Top of The data

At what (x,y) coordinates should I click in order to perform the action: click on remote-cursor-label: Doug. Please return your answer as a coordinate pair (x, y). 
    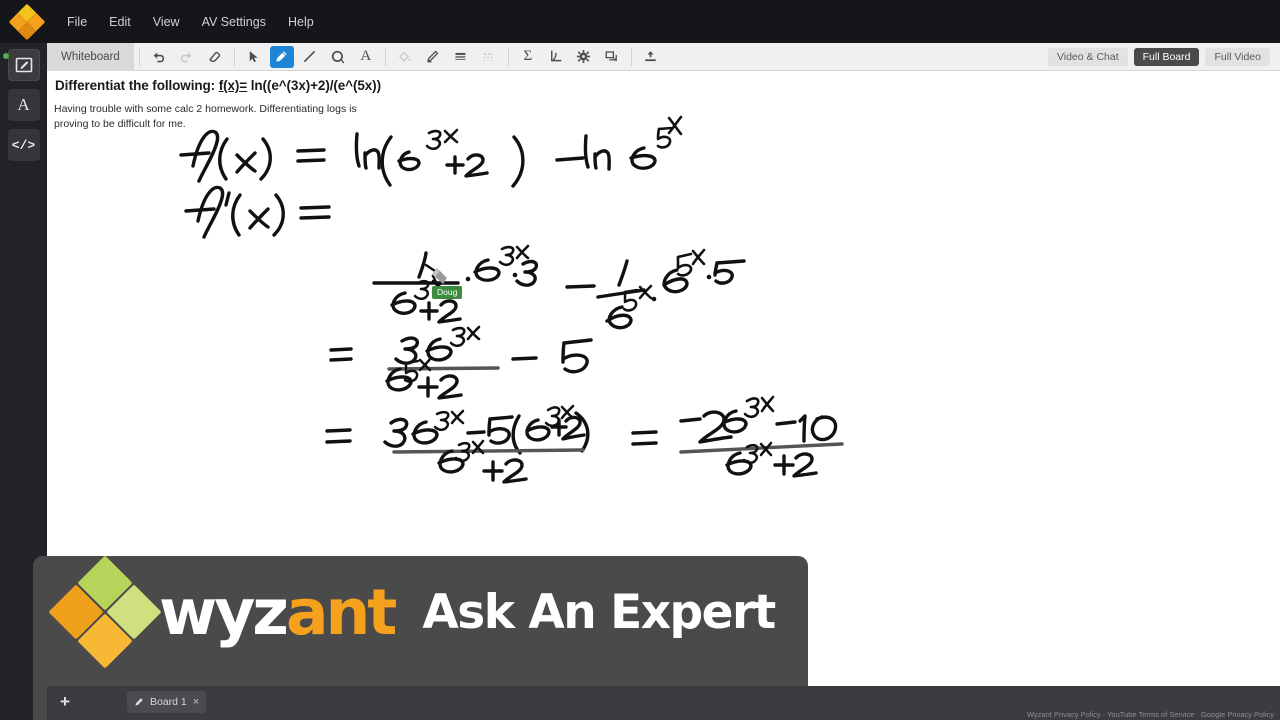
    Looking at the image, I should click on (448, 292).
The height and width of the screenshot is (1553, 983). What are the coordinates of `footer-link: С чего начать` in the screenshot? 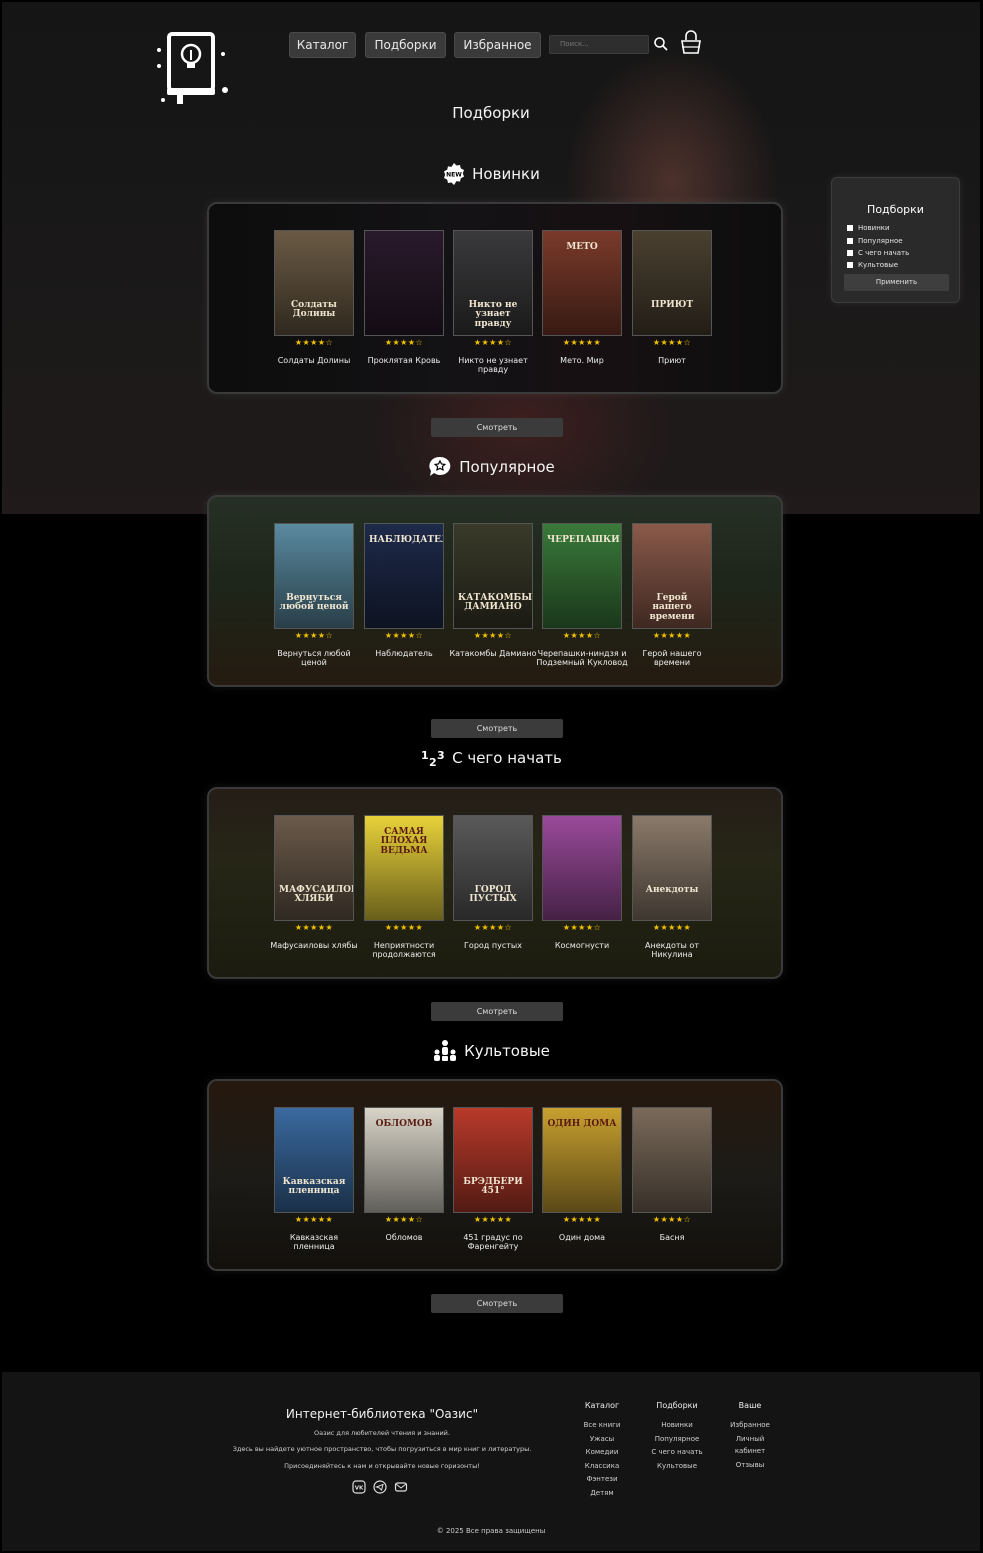 It's located at (677, 1453).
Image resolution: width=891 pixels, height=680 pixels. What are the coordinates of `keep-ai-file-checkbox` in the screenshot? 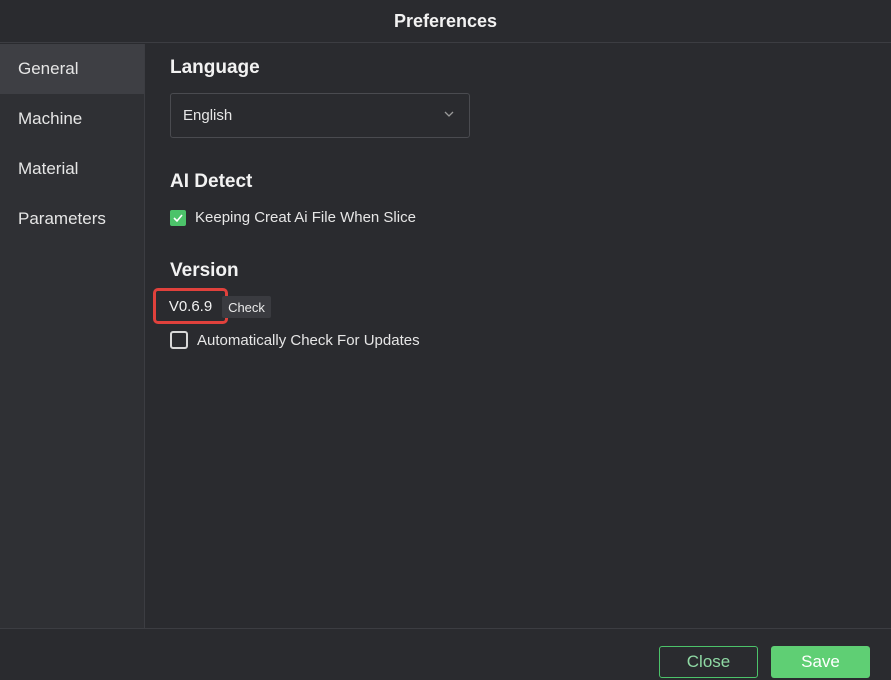 It's located at (178, 218).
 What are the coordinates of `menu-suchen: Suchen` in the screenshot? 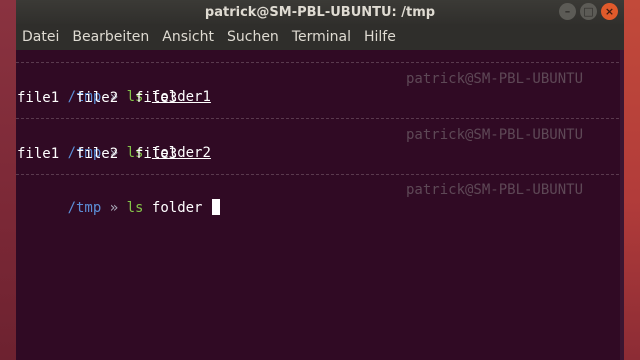 It's located at (253, 37).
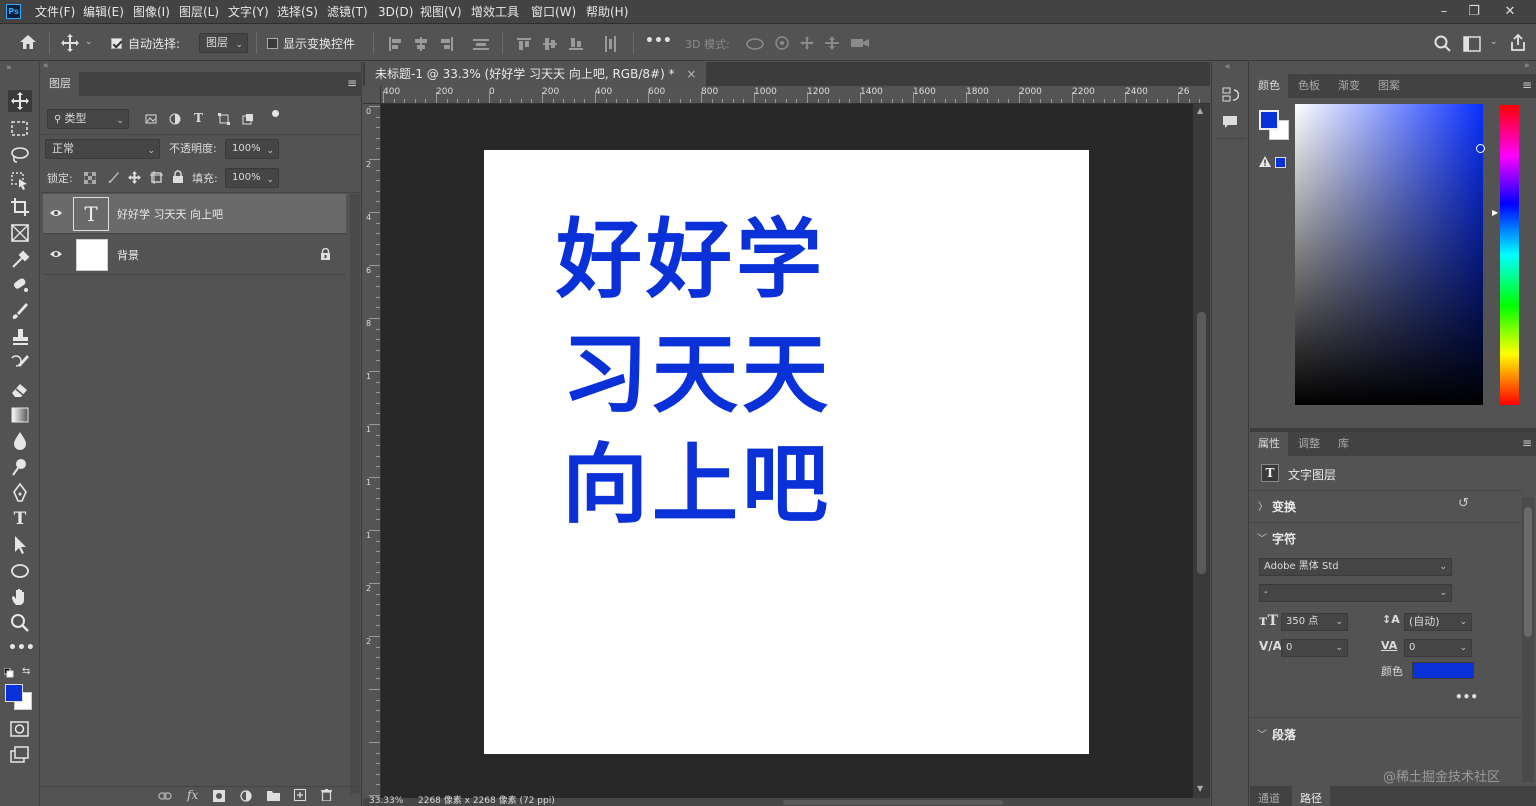  What do you see at coordinates (1230, 95) in the screenshot?
I see `history-panel-icon` at bounding box center [1230, 95].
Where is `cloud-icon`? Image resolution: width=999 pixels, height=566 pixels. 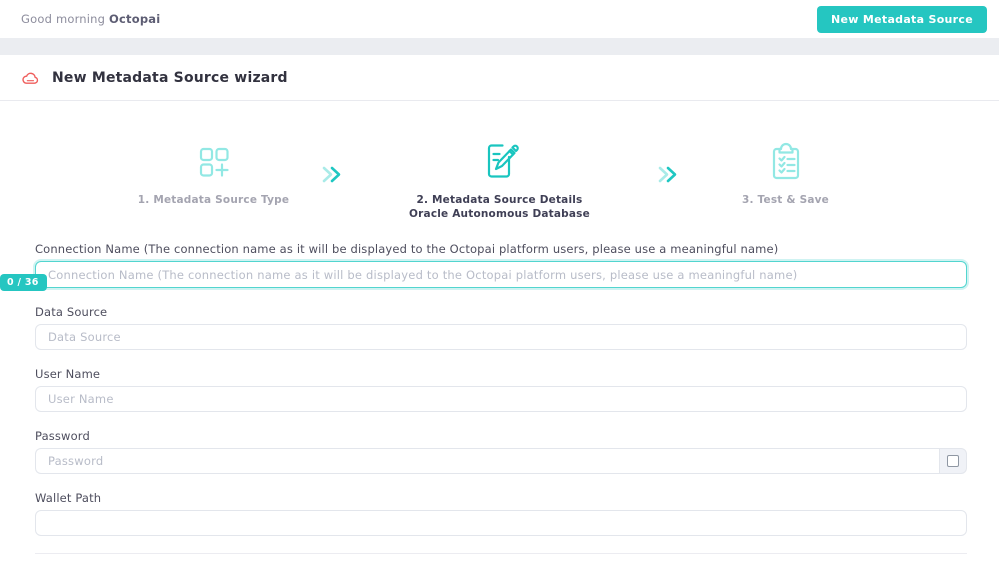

Bottom of The data

__What you need to do__
Please copy the items word for word, starting at the beginning of the items and ending at the line that contains "Looking at the", with both of those ends included. Leave the pictures out of your copy.

__Response__
At what (x,y) coordinates should I click in order to perform the action: click on remote-cursor-label: Doug. Please return your answer as a coordinate pair (x, y). 
    Looking at the image, I should click on (448, 292).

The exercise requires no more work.